▶ **WORK ITEM**
Reproduce the line with "This screenshot has" and everything after it in the listing below, exactly, both ends included. No pictures.

▶ **AVAILABLE RECORDS**
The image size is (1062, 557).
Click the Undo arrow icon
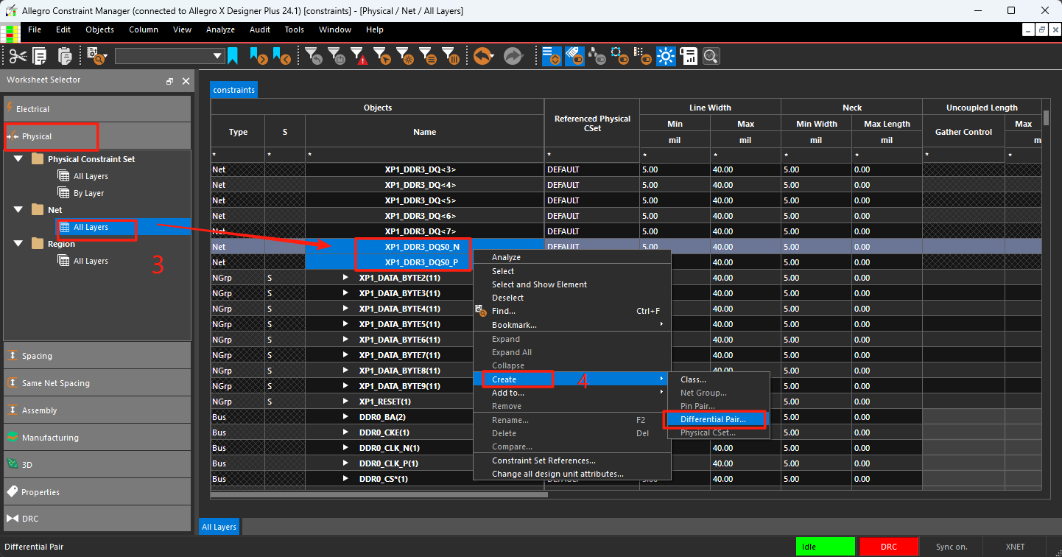point(483,56)
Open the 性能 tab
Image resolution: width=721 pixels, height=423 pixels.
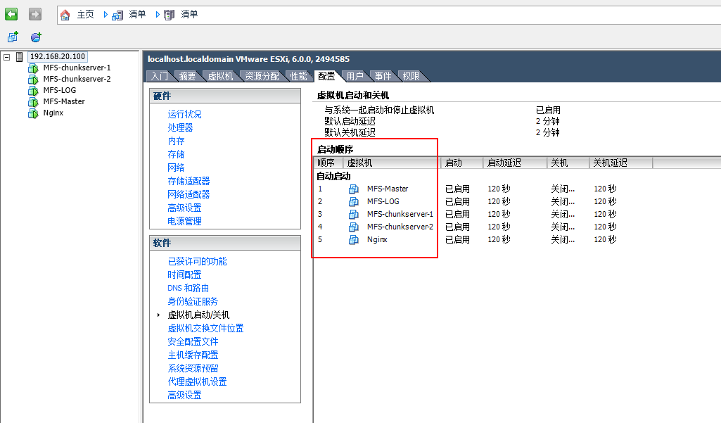298,76
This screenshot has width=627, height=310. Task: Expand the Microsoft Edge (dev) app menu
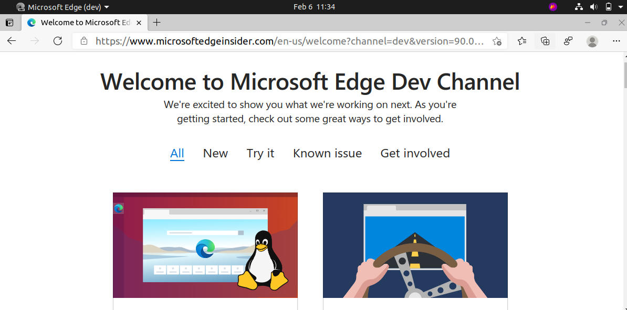tap(63, 7)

▶ **RESULT OF THIS EXERCISE**
This screenshot has width=627, height=310. Task: Expand the Microsoft Edge (dev) app menu
tap(63, 7)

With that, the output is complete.